Hi there,
I analyzed my single-end RNA-seq data (Illumina) with limma. I have two treatments (treatment and mock) and three time points (1h, 9h and 24h) each with 3 replicates (total 18 libraries). I tried two models - one including the replicates (Model1) and another excluding the replicates (Model 2). Rest of the analysis is similar for both designs. Unfortunately both give very different results. Model1 where I included the replicates in the model gives 2000 more differentially expressed genes than Model2. My understanding is the limma analysis itself takes variance in the replicates in to account and doesn't need to include replicates in the model as in Model1. Accordance with that edgeR analysis without any model fitting and model fitting as in Model3 gives similar results to Model3. Could someone explain why is this difference and please advice which is better. Please see the code below
Thank you
*****************************
#design of linear model
****************************
#####Model1
#Define the variables
treatment = factor(rep(c('01_mock', '02_trt'), times=9))

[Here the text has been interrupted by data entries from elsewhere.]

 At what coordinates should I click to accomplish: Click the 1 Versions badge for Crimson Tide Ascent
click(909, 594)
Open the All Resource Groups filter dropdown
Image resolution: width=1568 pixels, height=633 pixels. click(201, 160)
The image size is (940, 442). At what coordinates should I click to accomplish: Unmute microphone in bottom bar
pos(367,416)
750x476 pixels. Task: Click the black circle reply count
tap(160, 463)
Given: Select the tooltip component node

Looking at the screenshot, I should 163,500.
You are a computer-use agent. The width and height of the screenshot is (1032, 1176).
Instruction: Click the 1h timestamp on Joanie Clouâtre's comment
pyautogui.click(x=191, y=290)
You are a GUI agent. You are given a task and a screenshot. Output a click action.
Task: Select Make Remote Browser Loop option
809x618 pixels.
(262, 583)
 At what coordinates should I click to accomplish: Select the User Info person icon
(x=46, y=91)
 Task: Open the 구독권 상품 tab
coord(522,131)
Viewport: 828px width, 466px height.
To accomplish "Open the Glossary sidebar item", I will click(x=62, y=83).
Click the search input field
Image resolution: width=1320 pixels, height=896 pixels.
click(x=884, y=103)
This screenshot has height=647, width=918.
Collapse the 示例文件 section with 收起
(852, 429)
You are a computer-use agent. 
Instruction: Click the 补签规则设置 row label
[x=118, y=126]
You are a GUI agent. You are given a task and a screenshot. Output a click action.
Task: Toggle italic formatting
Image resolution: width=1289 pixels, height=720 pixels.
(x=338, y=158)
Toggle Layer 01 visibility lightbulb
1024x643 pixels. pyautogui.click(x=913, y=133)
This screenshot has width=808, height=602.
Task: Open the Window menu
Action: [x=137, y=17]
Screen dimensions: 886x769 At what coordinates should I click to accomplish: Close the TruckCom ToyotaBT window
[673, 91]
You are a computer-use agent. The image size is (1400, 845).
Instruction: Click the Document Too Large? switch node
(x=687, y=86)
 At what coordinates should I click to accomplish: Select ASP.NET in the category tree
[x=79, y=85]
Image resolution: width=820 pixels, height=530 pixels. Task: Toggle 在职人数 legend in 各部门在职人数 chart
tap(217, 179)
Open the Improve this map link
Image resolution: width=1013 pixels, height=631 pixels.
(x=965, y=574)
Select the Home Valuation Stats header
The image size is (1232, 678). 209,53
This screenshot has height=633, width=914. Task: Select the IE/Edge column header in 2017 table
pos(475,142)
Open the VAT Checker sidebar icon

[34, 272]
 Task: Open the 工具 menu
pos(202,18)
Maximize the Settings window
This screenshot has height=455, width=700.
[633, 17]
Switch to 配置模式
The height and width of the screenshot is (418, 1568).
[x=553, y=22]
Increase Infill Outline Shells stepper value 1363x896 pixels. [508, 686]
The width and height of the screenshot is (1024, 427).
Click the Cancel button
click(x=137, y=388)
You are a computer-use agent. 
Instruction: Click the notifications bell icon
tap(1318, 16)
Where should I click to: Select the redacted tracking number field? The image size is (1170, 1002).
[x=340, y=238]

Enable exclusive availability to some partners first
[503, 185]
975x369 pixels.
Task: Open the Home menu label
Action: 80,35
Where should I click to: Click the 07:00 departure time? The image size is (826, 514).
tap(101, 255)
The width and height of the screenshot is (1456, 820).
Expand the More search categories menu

time = factor(rep(c('01_1h', '02_9h', '03_24h'), each=2, times=3))
replicate = factor(rep(c("r1", "r2", "r3"), each=6))
comb.names = paste(treatment, time, replicate, sep='_')
design_M1 = model.matrix( ~ C(treatment:time) -1 + replicate)
colnames(design_M1) = c("mock_1h", "trt_1h" , "mock_9h", "trt_9h", "mock_24h", "trt_24h", "rep2", "rep3")
rownames(design_M1) = comb.names
##############
####Model2
##Same variables and and comb.names used and only the design is different
#This time didn't include the replicates in the model
design_M2 = model.matrix( ~ C(time:treatment) -1)
colnames(design_M2) = c("mock_1h", "trt_1h" , "mock_9h", "trt_9h", "mock_24h", "trt_24h")
rownames(design_M2) = comb.names
##############Model3
# bit different
# designed with a sample info file which looked like this
# Sample Treat Time
# 1 mk_1h_r1 mock 1h
# 2 mk_1h_r2 mock 1h
# 3 mk_1h_r3 mock 1h
# 4 mk_9h_r1 mock 9h
# 5 mk_9h_r2 mock 9h
# 6 mk_9h_r3 mock 9h
Groups <- factor(paste(targets$Treat, targets$Time, sep="."))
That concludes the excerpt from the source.